Reescreva as linhas desde o início até a linha que contém "pos(821,627)", inclusive, trocando "sidebar" por "navigation bar" e mantendo todo o resto igual. Deixe as imagens de fora da resposta.

········

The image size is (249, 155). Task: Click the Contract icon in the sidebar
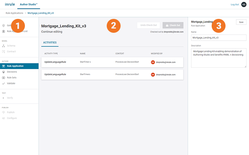pos(4,52)
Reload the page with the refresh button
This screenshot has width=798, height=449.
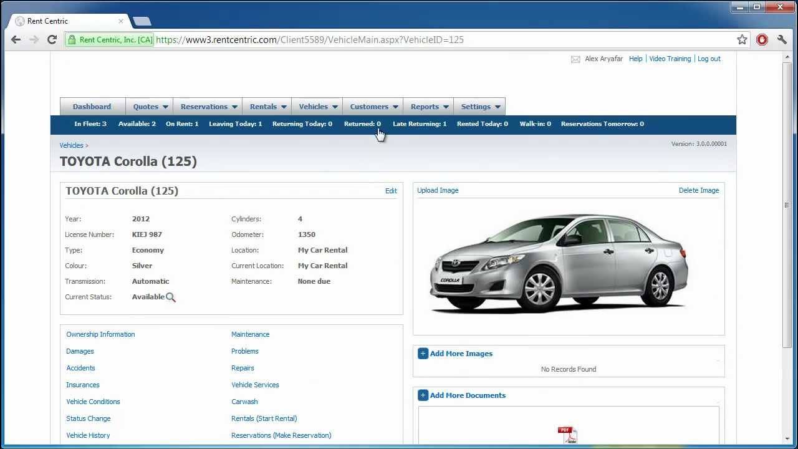(x=52, y=40)
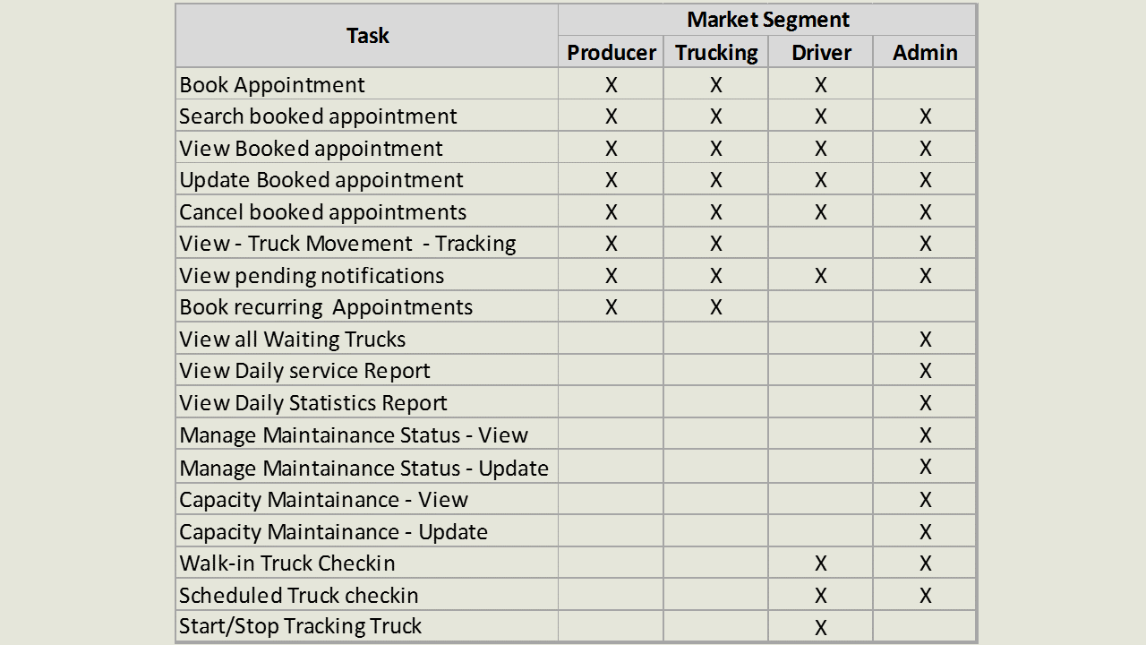Click Driver X for Start/Stop Tracking Truck
1146x645 pixels.
pos(821,627)
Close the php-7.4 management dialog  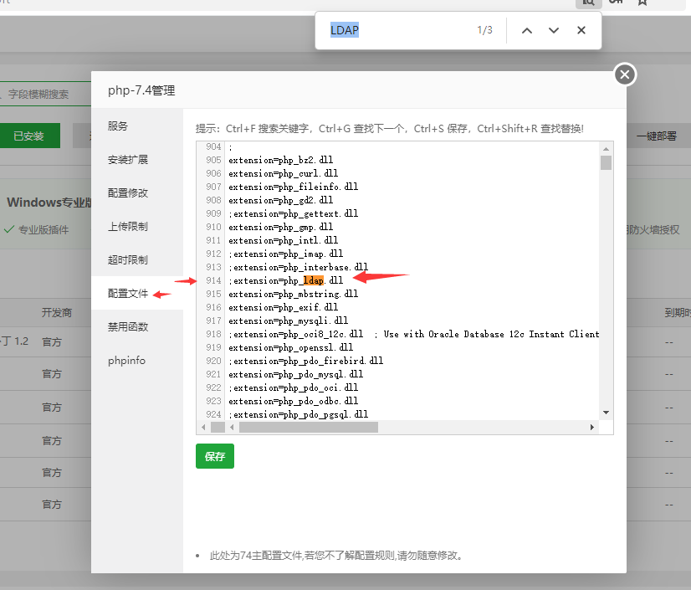[624, 74]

········

# Resposta completa:
The image size is (249, 155). Task: Click the Contract icon in the navigation bar
pos(4,52)
Reload the page with the refresh button
This screenshot has width=798, height=449.
(x=52, y=40)
Click Driver X for Start/Stop Tracking Truck
1146x645 pixels.
pos(821,627)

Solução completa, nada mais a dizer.